TiVo seeks $1B in damages against EchoStar

Apparently it’s come out that TiVo is seeking 1 billion dollars in damages in its ongoing suit against EchoStar (parent of Dish Network) for violating their patents on low-cost DVR manufacturing.  Though this may seem like a lot, this comes after separate rulings for $90 Million and $190 Million judgments against EchoStar in this same suit.  Over the past several years, EchoStar has attempted to avoid TiVo’s patent-licensing demands by implementing what they claim are non-infringing workaround solutions.  However, the court has ruled that these workarounds have been transparently similar to TiVo’s patent, and has even taken the somewhat unusual stance to demand that EchoStar consult the court first before implementing any further “workarounds”.  This latest demand by TiVo seems to be an attempt to punish EchoStar for what seems to have been willful game-playing with the court and deception regarding their “non-infringing” solutions.

This case is fascinating to me for several reasons.  Primarily, it’s sort of a lightning rod for intellectual-property discussions.  In computer-science circles, this seems to be the big one that anti-software-patent folks point to.  First, I hear people claim that this is solely a software patent, and since they don’t believe software is patentable, they don’t believe TiVo’s case has any merit.  Even if software wasn’t patentable, that argument fails here because there’s a large hardware component (compression hardware-assists — MPEG2 encoders) that are part of the overall system described in the patent, thus this is not solely a software solution.

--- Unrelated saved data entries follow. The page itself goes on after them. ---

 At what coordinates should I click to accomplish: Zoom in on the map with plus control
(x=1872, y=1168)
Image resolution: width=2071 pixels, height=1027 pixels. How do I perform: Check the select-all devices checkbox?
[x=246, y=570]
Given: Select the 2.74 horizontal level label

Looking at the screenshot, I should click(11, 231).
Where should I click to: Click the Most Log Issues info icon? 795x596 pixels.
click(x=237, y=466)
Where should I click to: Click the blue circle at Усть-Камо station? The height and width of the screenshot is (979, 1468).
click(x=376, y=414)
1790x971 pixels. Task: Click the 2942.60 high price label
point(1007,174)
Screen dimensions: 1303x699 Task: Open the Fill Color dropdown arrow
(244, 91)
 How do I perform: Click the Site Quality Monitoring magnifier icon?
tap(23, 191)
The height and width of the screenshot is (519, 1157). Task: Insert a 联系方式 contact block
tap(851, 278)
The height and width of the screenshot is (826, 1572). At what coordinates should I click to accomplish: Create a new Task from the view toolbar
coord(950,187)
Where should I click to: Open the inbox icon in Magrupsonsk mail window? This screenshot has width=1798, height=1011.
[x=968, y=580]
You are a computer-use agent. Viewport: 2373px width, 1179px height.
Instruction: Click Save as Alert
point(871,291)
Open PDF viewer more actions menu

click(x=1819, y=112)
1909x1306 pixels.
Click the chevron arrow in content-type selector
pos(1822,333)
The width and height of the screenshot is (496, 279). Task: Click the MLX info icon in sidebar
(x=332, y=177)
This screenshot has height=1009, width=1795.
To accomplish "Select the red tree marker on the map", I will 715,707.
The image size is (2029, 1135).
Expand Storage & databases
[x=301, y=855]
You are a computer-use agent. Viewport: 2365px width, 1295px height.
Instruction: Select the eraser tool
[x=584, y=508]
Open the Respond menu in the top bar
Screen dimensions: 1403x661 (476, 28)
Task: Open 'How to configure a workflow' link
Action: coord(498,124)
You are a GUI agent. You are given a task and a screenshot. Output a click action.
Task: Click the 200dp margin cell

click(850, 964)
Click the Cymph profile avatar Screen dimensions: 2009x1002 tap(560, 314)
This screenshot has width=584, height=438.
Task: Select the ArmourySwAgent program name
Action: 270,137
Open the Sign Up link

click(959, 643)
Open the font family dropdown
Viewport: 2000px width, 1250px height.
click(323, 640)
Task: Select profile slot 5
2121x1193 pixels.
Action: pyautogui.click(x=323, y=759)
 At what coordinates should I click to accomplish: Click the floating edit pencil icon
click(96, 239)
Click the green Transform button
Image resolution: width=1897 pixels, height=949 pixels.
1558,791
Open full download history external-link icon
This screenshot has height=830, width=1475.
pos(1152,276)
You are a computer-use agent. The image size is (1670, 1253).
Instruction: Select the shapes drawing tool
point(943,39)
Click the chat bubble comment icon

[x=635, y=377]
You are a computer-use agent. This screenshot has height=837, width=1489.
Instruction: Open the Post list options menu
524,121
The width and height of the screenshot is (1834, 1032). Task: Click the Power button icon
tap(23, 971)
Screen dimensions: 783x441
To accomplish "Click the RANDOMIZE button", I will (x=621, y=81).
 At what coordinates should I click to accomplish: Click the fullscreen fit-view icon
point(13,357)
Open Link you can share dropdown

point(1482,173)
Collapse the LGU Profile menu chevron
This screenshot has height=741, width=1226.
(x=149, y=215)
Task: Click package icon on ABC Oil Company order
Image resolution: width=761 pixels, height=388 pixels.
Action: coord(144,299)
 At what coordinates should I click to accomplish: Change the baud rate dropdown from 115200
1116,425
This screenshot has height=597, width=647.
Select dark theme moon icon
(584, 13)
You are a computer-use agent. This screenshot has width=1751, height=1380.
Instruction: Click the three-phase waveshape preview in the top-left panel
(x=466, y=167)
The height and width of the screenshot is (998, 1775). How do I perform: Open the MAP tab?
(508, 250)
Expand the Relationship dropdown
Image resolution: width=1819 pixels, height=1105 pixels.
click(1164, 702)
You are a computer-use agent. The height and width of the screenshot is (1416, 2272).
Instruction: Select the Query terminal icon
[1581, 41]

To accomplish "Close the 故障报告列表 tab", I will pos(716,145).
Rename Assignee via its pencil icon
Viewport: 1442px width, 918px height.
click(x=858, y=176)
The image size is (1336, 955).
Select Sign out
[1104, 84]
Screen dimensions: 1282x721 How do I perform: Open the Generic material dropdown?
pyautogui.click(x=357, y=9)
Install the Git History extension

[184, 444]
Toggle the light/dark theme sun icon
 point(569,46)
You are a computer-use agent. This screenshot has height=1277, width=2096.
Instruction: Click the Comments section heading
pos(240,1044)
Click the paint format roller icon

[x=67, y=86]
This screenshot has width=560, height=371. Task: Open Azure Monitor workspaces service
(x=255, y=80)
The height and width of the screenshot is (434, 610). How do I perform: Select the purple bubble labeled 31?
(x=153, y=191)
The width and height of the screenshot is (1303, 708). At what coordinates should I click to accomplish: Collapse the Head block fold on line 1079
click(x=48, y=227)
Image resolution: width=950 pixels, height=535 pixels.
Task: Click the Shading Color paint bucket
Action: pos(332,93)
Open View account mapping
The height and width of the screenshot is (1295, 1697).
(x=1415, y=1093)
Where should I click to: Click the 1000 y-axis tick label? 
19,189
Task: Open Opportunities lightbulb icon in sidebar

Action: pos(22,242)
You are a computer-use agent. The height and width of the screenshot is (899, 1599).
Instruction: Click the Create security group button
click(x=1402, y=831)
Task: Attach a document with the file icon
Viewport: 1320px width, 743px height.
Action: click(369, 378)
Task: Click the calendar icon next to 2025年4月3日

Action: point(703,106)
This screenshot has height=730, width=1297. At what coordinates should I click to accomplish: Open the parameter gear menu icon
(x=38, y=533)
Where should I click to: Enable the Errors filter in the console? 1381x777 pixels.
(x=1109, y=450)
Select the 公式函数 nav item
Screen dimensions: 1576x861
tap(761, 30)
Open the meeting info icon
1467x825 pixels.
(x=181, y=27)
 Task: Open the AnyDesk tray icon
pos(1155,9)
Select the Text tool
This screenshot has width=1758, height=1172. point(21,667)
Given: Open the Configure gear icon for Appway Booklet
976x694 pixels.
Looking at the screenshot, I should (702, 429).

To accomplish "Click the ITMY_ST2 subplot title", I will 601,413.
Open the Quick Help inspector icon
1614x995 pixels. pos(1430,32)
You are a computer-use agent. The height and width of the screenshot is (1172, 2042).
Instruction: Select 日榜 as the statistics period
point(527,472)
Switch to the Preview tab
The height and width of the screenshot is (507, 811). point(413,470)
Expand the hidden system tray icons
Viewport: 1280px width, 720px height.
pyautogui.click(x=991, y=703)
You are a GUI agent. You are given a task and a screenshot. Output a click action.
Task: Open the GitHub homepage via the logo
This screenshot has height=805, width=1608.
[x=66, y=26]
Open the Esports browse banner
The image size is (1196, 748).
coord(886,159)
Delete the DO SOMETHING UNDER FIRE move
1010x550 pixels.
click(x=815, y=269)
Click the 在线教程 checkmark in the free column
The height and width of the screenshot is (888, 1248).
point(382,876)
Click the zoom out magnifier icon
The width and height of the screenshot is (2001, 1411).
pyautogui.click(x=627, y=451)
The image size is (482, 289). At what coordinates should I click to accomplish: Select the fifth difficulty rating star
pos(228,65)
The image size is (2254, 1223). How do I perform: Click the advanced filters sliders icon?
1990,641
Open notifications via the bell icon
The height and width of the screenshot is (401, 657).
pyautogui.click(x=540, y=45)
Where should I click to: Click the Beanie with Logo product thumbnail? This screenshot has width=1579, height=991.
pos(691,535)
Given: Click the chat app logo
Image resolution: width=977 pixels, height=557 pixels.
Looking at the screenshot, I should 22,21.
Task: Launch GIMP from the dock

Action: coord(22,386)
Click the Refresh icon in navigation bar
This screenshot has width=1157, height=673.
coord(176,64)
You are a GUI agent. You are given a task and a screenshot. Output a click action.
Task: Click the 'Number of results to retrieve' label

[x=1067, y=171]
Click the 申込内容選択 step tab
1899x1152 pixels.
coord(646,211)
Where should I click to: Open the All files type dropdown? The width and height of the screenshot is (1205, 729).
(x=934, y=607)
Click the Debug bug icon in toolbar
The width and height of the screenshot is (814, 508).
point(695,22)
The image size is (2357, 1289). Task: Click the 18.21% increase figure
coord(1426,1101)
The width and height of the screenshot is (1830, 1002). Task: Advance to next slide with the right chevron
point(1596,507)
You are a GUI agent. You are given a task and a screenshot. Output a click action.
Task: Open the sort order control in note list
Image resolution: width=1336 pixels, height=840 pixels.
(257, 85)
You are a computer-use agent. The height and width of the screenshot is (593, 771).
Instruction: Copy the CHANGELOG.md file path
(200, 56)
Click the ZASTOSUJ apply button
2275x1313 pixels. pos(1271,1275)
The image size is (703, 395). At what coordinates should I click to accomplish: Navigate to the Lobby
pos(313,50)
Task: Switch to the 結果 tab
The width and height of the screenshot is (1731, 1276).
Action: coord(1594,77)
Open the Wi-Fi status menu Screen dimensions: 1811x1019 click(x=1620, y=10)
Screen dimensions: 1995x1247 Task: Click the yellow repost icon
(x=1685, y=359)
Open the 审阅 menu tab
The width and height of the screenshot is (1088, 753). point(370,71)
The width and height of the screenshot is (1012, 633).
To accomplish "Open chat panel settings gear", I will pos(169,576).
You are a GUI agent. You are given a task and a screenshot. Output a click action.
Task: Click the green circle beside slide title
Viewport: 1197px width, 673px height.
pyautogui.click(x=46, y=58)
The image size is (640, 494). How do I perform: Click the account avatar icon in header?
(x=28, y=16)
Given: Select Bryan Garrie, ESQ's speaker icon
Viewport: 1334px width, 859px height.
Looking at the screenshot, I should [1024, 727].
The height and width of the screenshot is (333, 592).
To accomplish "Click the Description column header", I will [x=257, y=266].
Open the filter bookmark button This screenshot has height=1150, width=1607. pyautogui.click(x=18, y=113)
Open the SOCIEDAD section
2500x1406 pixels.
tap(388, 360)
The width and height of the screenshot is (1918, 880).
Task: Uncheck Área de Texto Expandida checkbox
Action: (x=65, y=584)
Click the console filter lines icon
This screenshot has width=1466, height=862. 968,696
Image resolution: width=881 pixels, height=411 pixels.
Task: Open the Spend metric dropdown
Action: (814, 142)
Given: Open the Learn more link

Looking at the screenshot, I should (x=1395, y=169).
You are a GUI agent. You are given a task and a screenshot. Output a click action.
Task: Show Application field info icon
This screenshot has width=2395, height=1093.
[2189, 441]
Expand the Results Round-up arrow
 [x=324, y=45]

The other argument is that what TiVo did was obvious and therefore their patent is invalid.  “It’s a VCR using digital parts — obvious!”  Except, combining the digital parts in such a way as to keep the price cheap is a key component of this patent.  Using a software-only solution to construct a DVR is, even now, cost-prohibitive.  (Good ones have hardware encoders — that’s the point).  Also, anyone who’s actually used TiVo software knows that they pioneered tons of stuff that nobody had done with a VCR, such as the “peek-ahead” method of fast-forwarding.  (If you fast-forward and press play, the recording actually starts slightly BEFORE where you had seen when you pressed play — this feature is not feasible with a tape-based VCR).  Lots of DVRs have that now, but I’m pretty sure TiVo did it first.  So, TiVo pursuing its intellectual property is entirely reasonable.  And when the other side is a maliciously bad actor who consistently turned down reasonable licensing deals and instead made transparently-infringing “workarounds”, well, that’s exactly why the tort system has punitive damages.

As to whether or not software should be patentable, I’m fairly firmly planted in the “pro” camp.  We need patent reform to weed out useless patents (such as the string of “on the Internet!” patents of the late-90s/early 2000s, where you could take any algorithm, slap “on the Internet!” on the end of it, and get a patent.  See “one click” from Amazon).  However, we increasingly live in a digital world.  Most things, at some level, are largely AD/DA converters with microcontrollers.  Since we already model complex systems in software (and develop predictive models all the time), the leap to making a physical, real-world-controlling manifestation is frequently a matter of having the right servos, AD/DA converters, and so on.  In other words, if everything eventually becomes controllable primarily through software and we eliminate software patents, does that mean that nothing is (or should be) patentable?  Whether they come out and acknowledge it or not, that seems to be the logical conclusion of the anti-software-patent argument.